If you have been procrastinating for an extended period of time, it might reflect a misalignment between what you want and what you are currently doing. Often times, we outgrow our goals as we discover more about ourselves, but we don’t change our goals to reflect that.

Get away from your work (a short vacation will be good, else just a weekend break or staycation will do too) and take some time to regroup yourself. What exactly do you want to achieve? What should you do to get there? What are the steps to take? Does your current work align with that? If not, what can you do about it?

10. Stop Over-Complicating Things

Are you waiting for a perfect time to do this? That maybe now is not the best time because of X, Y, Z reasons? Ditch that thought because there’s never a perfect time. If you keep waiting for one, you are never going to accomplish anything.

Perfectionism is one of the biggest reasons for procrastination. Read more about why perfectionist tendencies can be a bane than a boon: Why Being A Perfectionist May Not Be So Perfect.

11. Get a Grip and Just Do It

At the end, it boils down to taking action.
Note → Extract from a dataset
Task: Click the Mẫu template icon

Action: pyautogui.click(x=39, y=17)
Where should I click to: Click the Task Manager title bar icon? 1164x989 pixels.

You can do all the strategizing, planning and hypothesizing, but if you don’t take action, nothing’s going to happen. Occasionally, I get readers and clients who keep complaining about their situations but they still refuse to take action at the end of the day.

Reality check:

I have never heard anyone procrastinate their way to success before and I doubt it’s going to change in the near future.  Whatever it is you are procrastinating on, if you want to get it done, you need to get a grip on yourself and do it.